Saved entries:
----------

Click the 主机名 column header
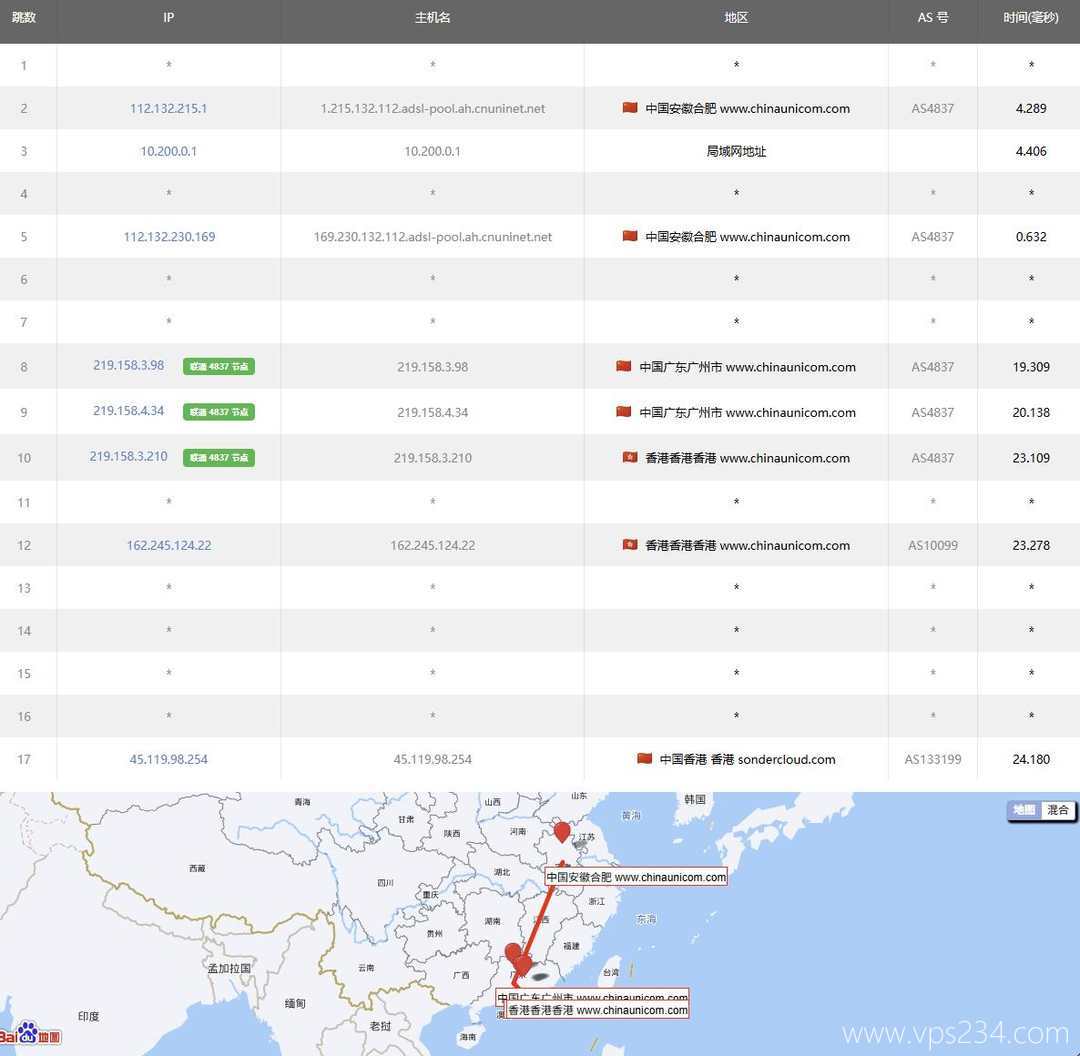 click(x=432, y=18)
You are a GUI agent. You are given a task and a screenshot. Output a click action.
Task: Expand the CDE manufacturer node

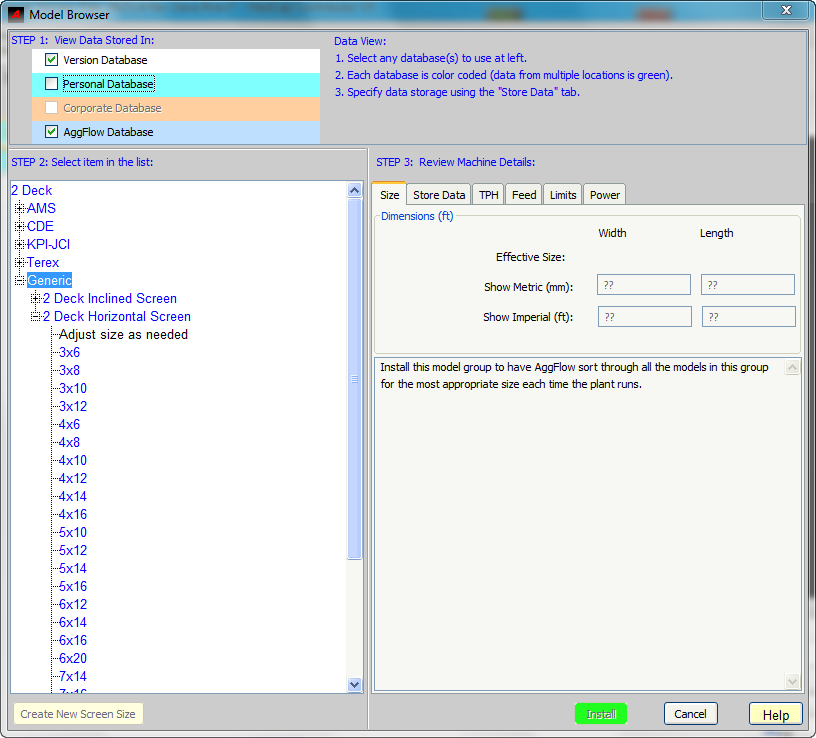coord(19,226)
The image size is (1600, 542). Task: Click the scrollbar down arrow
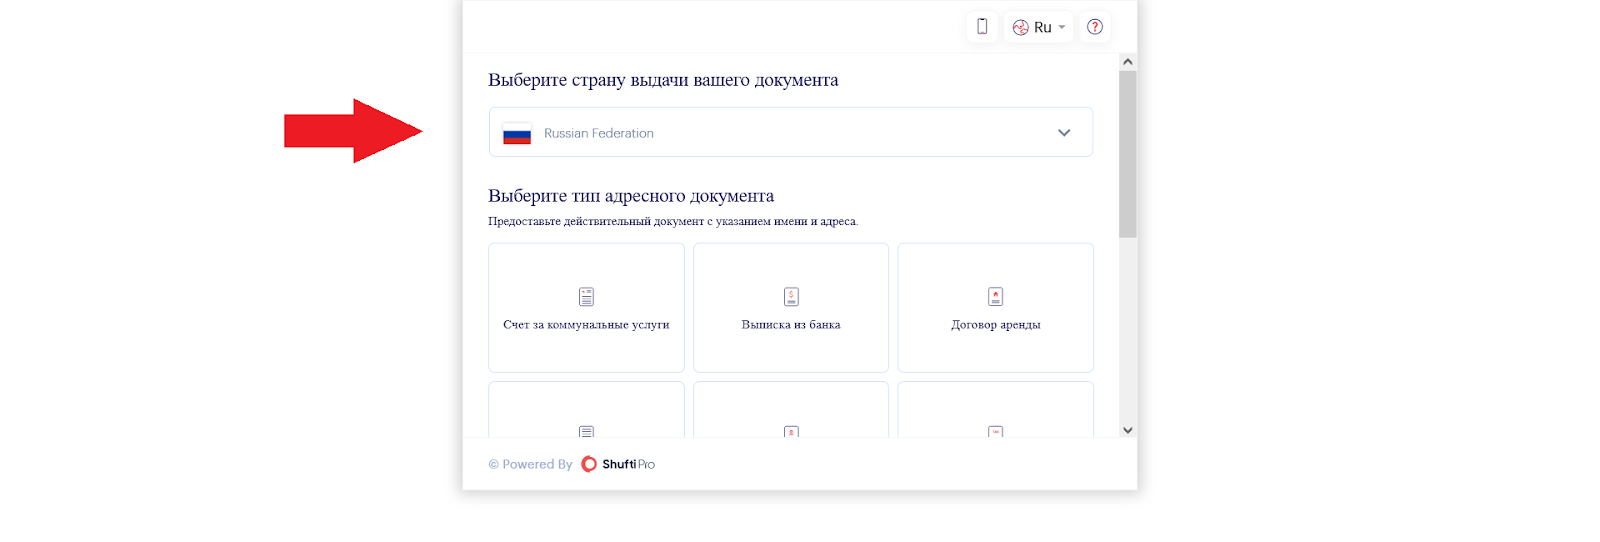(1128, 430)
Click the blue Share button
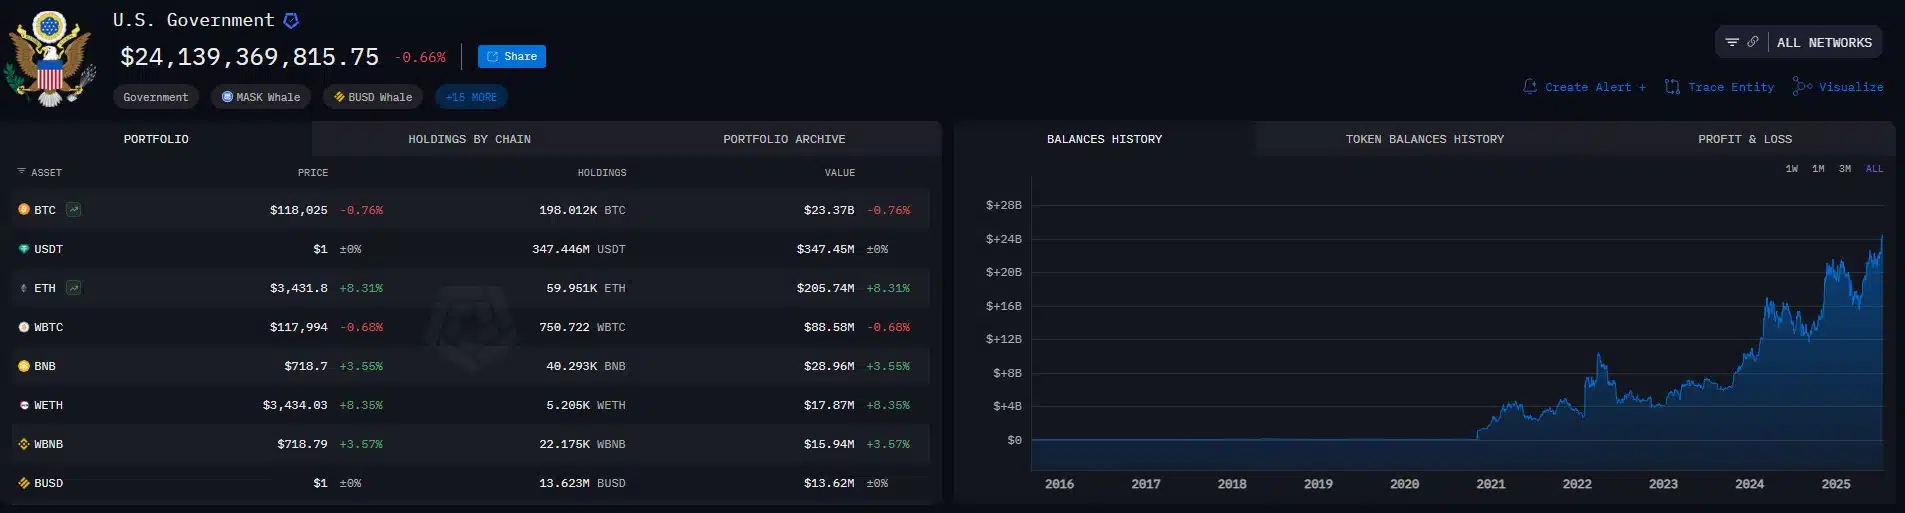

----------

Output only these lines, word for word: the line containing "The image size" and every line after it through the last line of the data. Omit the pictures.

Answer for the task:
The image size is (1600, 542). Task: Click the scrollbar down arrow
(1128, 430)
Click the blue Share button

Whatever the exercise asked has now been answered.